Deutsche Bank could move up to half of its 4,600 employees from Manhattan to smaller US hubs over the next five years, the lender’s US director told the Financial Times, highlighting the threat to New York’s dominance as a business center in the aftermath of the pandemic.
“He [the pandemic] taught us a ton, ”said Christiana Riley, CEO of Deutsche in the Americas. The fact that many staff members were successfully working from home over the past nine months had neutralized what had previously been “bitter struggles” over whether jobs could be sent to cheaper centers.
Ms Riley, who is also a member of Deutsche’s board of directors, said the New York workforce could “in theory” be cut in half in five years, depending on how “small hubs and pockets” evolve. .
She said she expected banks to concentrate people in multiple hubs, mostly in low-cost areas of the country, rather than adopting the “work from anywhere” model proposed by some. technology companies.
Deutsche’s US workforce already includes around 2,000 people in areas such as human resources, compliance and risk in Jacksonville, Fla., As well as 600 at a technology center in Cary, North Carolina.
Manhattan was losing jobs in financial centers to cheaper cities like Tampa and Dallas even before the pandemic upset business thinking about centralizing people in one place.
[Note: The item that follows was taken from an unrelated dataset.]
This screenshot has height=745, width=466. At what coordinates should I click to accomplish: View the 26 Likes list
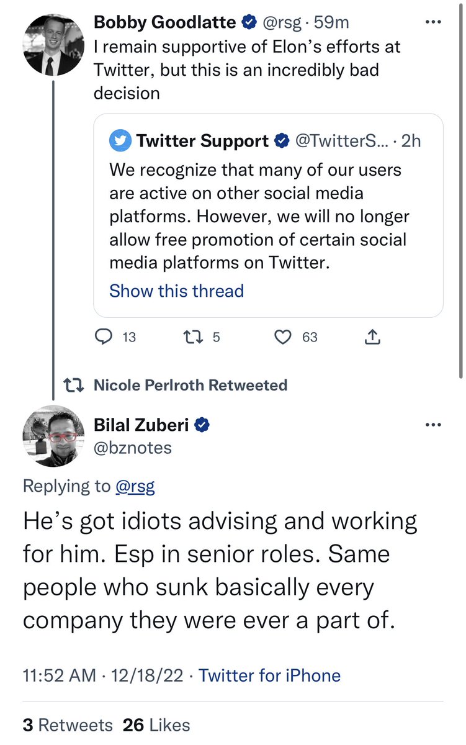[x=156, y=725]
Commercial vacancy rates in the city fell from 5.7% in the first quarter of the year to 7.6% in the third quarter, according to data from real estate agency Colliers International.
Other financial giants have signaled they may change staff. Goldman Sachs plans to move a number of asset management jobs to Florida as part of a larger cost-cutting plan, a person familiar with the bank’s plans said.
“I am optimistic that New York remains, to some extent, a hub,” Ms. Riley said. “You will continue to have significant amounts of institutional capital in and around New York City, which will make significant the presence of a centralized presence in New York – not to mention the specialized support skills that all of us in the industry have. let’s count, whether it’s legal, whether it’s accounting, whether it’s marketing, name it. . . But that may not be relevant to all of these people ”who are currently working there.
Next year, Deutsche is due to move its staff from Manhattan to a 1 square meter building in Columbus Circle, near Central Park, with workspaces for 4,200 people. However, it can accommodate the current 4,600 employees thanks to flexible working arrangements in which some spend part of the week working from home.
The new building is also less expensive than Deutsche’s existing offices at 60 Wall Street, contributing to the cost savings that Ms. Riley says will help push the return on equity of Deutsche’s U.S. investment bank from 9% this year to 11% by 2022 – as promised at Deutsche investor day last week.
Deutsche has already improved the return on equity of its US investment bank by 2% in 2018 by chop its underperforming equity division, the cutting of around 1,000 jobs and the sale of its prime brokerage arm to BNP Paribas as part of a global campaign to end years of chronic underperformance of the large German bank.
“We didn’t just stabilize the rest [of the US business], we have been able to demonstrate the growth and the fact that there is a viable business and I think we have a lead from here, ”Ms. Riley said, naming financing and sustainable financing instruments as areas potential growth.